Para Antonio Gramsci, a consolidação da concepção de mundo da bourgeoisie principiada em 1789, no caso da França, foi um trajeto de longa duração arrematado em 1871 com a derrota da Comuna de Paris para o “homem burguês”. Vinte mil cidadãos foram mortos e quinze mil presos, durante a semana sangrenta de maio do primeiro autogoverno proletário e popular da história. O genial marxista identificou na convulsão estrepitosa o batismo de covardia do regime argentário. Classes proprietárias antes iluministas e voltarianas viram na alienação e no emburrecimento das massas o expediente, doravante, para a própria manutenção no poder. A maturidade social e econômica na infraestrutura da sociedade não caminha, pari passu, com a maturidade política na superestrutura.

Nos Cadernos do cárcere (editados por Carlos Nelson Coutinho, volume 1, p. 280 ss), o pensador sardo usa o conceito de “revolução passiva” para denotar a persistente pujança da burguesia nos reordenamentos sociopolíticos que asseguram-lhe o poder, a iniciativa e a hegemonia. Daí o valor gnoseológico e político para entender, conceitualmente, a permanência da cosmovisão histórico-moral burguesa, mesmo não sendo a classe revolucionária. O fascismo europeu em 1920-30 e o neoliberalismo contemporâneo, no Brasil, integram a categoria de revolução passiva. Idem, a Revolução de 1930 e, na versão militar, a Revolução de 1964. Parafraseando T. S. Eliot: “Assim expira o mundo / Não com uma explosão, mas com um suspiro”. Expira e renasce, pelo alto.
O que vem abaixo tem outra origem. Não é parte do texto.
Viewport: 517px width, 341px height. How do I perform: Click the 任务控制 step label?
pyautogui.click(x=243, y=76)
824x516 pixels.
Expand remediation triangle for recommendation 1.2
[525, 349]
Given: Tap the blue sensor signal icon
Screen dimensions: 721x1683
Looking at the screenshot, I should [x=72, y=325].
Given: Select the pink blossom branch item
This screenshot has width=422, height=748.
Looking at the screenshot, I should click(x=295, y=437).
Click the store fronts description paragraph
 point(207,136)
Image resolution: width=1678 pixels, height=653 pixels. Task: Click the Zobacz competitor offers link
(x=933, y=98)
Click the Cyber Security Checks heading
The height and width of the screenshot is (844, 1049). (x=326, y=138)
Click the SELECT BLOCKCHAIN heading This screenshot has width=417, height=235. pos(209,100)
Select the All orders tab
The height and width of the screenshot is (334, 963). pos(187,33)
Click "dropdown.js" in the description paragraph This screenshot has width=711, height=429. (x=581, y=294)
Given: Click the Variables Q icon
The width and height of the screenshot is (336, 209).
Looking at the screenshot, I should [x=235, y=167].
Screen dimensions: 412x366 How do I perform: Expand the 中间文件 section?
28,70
A tese da repaginação do liberalismo por Friedrich Hayek, Ludwig von Mises, Milton Friedman et caterva impôs uma reatualização ao abecedário cognitivo para a compreensão do passado-presente. A fórceps, quando necessário for ao culto do deus-mercado. A antítese para frear tamanha inflexão autoritária acha-se em uma autonomização das classes subalternas, pela práxis político-ideológica. A cimentação de uma contra-hegemonia é fruto de lutas cevadas com paciência e teimosia. Não por determinismo ou por destino, mas para materializar uma possibilidade, dentre outras. O processo exige a unificação dos lutadores sociais e políticos em torno de vetores programáticos nítidos.

Hoje, o método contrafogo do governo Lula no combate à infelicidade pública provocada pelo incêndio da desrazão egoica das finanças efetua-se com: a) investimento social; b) desenvolvimento sustentável e; c) participação cidadã. Nesta perspectiva, o caráter “passivo” da revolução neoliberal tem a chance então de ceder ao caráter “radical” (que vai à raiz), condição incontornável para a esquerda se reapropriar da bandeira da revolução emancipadora, estampada no quadro de Eugène Delacroix. A igualdade, a liberdade e a solidariedade indicam o rumo para o humanismo socialista.

Luiz Marques é Docente de Ciência Política na UFRGS, ex-Secretário de Estado da Cultura do Rio Grande do Sul.